Exercise goal> Beginning with the line that contains "You are a GUI" in the material below, print each line exactly until the line that contains "Open the Maximum" has been printed, then stop.

Source information>
——————
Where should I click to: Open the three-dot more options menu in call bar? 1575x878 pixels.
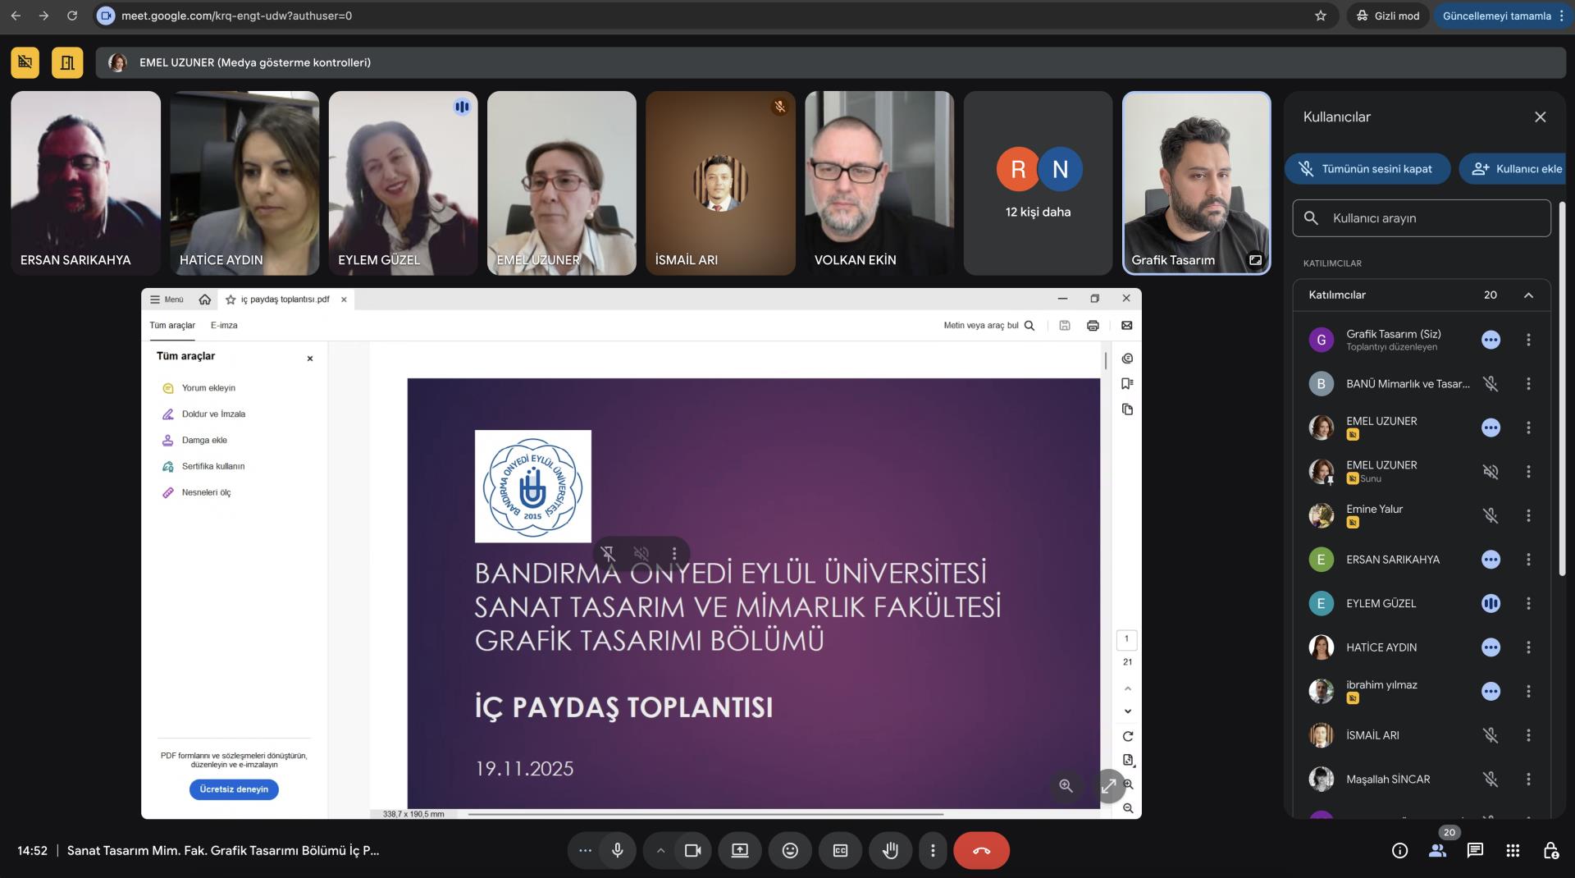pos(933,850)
——————
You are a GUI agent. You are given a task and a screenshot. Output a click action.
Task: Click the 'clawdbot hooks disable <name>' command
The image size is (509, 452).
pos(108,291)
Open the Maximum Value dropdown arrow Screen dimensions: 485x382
——————
Solution to this problem>
You are a GUI agent. You are given a task and a screenshot. Output a click action.
Task: Click the 'clawdbot hooks disable <name>' command
The image size is (509, 452).
pos(108,291)
Open the Maximum Value dropdown arrow Screen dimensions: 485x382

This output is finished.